It can seem impossible to keep up with all the news these days, so here's what happened this week in a New York minute.
Trump Calls Charlottesville Victim "Beautiful"
Violence at white nationalist rallies in Charlottesville, VA last weekend ended in the death of one woman, 32-year-old Heather Heyer, and two police officers. It took President Trump more than 48 hours to publicly say Heyer's name, and his first tweet about her focused on her looks.
Terror Attacks In Spain
Two terror attacks in Spain killed at least 14 and injured 100, according to Spanish officials. After tweeting that the U.S. condemns the first attack, President Trump touted a myth about a U.S. Army general executing Muslim prisoners with bullets covered in pig’s blood.
A New WH Communications Director
Loyal Trump staffer Hope Hicks was named interim White House communications director following Anthony Scaramucci speedy departure.
An Abortion Rights Win & Loss
Oregon's governor signed a law expanding insurance coverage for abortion procedures and other reproductive health services, while Texas' governor signed a law restricting insurance coverage for abortions.
More Tampons & Pads In Prisons
The Federal Bureau of Prisons mandated that facilities offer female inmates a variety of tampons and pads for free, increasing access to the necessary products.
A Long Read For The Weekend
Jia Tolentino explains what she calls Charlottesville's — and America's — "fetish for tradition," which downplays existing racism.
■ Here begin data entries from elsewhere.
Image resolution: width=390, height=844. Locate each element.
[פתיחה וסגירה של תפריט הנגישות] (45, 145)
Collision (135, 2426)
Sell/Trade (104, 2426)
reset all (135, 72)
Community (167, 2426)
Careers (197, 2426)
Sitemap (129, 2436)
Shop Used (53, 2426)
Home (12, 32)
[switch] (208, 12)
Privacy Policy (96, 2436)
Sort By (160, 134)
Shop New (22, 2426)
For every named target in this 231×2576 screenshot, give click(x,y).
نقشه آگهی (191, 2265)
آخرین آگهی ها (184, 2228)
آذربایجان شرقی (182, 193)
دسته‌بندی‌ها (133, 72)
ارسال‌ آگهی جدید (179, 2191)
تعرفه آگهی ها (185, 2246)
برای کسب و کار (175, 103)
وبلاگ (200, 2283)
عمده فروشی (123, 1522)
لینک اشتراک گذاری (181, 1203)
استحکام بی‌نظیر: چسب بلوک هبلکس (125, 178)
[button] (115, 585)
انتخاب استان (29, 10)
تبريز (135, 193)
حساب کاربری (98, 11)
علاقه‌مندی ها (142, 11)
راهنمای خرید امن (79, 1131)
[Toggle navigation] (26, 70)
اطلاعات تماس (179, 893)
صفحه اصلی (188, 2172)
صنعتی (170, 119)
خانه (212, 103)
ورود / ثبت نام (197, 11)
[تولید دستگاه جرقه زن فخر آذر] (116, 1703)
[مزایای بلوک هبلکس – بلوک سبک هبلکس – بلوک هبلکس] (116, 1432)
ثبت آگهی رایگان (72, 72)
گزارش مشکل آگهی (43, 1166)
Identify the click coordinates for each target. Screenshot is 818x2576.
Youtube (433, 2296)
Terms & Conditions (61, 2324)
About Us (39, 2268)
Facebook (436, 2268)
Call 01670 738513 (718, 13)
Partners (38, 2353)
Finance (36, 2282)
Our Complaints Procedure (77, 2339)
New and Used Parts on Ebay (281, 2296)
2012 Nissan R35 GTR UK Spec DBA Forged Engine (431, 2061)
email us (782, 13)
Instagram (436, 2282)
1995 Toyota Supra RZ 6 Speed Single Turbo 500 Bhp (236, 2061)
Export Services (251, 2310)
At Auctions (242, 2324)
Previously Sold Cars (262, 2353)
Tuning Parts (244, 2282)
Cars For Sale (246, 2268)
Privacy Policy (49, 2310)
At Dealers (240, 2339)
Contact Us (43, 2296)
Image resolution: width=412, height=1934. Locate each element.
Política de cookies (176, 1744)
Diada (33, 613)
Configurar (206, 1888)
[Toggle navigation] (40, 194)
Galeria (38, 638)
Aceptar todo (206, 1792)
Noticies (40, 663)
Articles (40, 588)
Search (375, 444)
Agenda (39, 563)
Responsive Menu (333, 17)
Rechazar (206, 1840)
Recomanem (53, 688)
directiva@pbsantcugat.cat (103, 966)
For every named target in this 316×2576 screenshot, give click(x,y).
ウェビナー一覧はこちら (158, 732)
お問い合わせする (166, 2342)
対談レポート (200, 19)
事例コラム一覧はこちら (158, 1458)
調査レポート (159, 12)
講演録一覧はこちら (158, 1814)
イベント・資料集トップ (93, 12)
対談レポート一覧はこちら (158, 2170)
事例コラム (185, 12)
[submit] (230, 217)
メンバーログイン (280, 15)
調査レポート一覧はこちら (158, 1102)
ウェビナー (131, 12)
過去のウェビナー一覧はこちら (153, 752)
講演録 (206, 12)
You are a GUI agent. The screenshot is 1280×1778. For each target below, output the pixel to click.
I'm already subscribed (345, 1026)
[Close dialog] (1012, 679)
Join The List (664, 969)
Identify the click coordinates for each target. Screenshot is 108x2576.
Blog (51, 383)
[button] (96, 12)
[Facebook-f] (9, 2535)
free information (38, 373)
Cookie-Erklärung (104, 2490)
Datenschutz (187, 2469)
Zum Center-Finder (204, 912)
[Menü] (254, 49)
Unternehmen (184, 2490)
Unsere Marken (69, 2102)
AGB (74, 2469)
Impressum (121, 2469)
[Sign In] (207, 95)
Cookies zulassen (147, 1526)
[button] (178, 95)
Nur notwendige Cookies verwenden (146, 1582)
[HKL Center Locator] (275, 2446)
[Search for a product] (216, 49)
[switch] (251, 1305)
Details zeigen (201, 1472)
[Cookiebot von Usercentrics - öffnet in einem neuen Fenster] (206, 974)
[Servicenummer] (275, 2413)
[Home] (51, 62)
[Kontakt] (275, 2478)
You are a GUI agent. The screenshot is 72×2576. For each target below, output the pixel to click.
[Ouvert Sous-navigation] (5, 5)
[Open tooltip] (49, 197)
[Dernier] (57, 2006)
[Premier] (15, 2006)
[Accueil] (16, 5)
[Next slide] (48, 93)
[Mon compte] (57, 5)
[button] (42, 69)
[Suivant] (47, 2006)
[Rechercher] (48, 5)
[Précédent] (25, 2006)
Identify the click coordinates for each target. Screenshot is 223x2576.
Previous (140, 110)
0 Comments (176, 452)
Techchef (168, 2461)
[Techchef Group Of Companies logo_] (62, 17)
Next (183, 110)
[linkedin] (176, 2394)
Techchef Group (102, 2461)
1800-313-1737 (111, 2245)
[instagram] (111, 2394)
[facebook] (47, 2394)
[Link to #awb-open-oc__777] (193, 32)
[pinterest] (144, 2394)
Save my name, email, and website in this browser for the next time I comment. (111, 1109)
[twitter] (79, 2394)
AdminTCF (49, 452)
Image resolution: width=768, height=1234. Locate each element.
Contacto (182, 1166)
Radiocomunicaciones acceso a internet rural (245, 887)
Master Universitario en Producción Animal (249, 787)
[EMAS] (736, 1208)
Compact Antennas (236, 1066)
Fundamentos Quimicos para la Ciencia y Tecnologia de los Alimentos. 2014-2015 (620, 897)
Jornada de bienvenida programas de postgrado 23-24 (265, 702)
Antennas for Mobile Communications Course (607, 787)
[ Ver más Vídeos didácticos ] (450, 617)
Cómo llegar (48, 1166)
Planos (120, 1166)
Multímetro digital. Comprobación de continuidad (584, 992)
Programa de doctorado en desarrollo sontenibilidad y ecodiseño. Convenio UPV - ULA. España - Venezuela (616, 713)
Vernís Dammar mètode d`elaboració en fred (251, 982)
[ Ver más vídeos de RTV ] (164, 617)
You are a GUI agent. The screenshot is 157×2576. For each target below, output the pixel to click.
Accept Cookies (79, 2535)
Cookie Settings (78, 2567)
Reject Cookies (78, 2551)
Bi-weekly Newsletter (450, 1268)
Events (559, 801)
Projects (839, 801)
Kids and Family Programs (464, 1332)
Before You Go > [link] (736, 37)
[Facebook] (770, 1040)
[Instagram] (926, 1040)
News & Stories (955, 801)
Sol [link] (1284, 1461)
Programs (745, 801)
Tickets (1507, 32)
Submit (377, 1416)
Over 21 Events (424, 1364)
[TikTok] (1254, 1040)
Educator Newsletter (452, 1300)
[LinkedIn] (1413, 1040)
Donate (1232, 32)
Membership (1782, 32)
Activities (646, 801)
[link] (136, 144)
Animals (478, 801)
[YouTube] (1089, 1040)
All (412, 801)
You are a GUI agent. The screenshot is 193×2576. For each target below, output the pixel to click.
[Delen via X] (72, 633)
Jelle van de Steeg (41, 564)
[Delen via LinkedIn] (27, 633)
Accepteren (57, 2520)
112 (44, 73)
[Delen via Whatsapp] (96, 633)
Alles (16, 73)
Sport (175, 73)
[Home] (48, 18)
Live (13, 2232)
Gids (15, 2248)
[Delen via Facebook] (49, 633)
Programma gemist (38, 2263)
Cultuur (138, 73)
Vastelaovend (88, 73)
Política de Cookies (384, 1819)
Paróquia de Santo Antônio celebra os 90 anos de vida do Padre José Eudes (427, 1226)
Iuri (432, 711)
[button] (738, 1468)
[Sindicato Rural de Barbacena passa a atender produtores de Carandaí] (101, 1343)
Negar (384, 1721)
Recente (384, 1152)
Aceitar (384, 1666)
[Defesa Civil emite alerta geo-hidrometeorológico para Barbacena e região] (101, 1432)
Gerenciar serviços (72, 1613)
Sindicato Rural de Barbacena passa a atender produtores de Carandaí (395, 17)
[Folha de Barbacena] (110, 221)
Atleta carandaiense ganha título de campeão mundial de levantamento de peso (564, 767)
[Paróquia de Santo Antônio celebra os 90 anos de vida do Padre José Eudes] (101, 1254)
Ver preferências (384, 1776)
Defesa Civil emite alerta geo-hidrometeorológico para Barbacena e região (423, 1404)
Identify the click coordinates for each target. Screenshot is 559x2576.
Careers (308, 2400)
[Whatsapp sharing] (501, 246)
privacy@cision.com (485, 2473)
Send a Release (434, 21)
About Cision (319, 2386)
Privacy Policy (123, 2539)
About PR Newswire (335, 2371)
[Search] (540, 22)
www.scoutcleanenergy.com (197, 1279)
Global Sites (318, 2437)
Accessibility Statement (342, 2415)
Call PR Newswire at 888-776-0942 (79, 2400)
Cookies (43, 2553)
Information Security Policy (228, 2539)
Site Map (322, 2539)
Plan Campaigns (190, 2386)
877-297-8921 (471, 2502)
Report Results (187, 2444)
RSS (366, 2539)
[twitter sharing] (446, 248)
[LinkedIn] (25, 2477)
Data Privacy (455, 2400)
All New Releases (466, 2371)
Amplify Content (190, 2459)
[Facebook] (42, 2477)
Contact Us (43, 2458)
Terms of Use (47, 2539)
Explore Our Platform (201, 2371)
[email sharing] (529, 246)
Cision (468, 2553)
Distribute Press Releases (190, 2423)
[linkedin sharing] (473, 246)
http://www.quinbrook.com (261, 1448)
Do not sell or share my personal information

How To Take Action This Weekend
Along with Heyer, 19 others were injured in Charlottesville on Saturday when a car plowed into a crowd of counter-protesters standing against white nationalism. If you want to donate to the victims, many have fundraisers set up. You can also support local organizations such as the Charlottesville Chapter of the NAACP and the Charlottesville Solidarity Legal Fund working to protect people of color's rights in Virginia.
Tomorrow, there's a "free speech" rally scheduled to take place in Boston. Although the organizers said their group isn't associated with the white nationalists who gathered in Charlottesville, The Boston Globe reports that right-wing extremists plan to speak. If you live near Boston, there are two counter-protests planned, titled "Fight Supremacy!" and "Stand for Solidarity."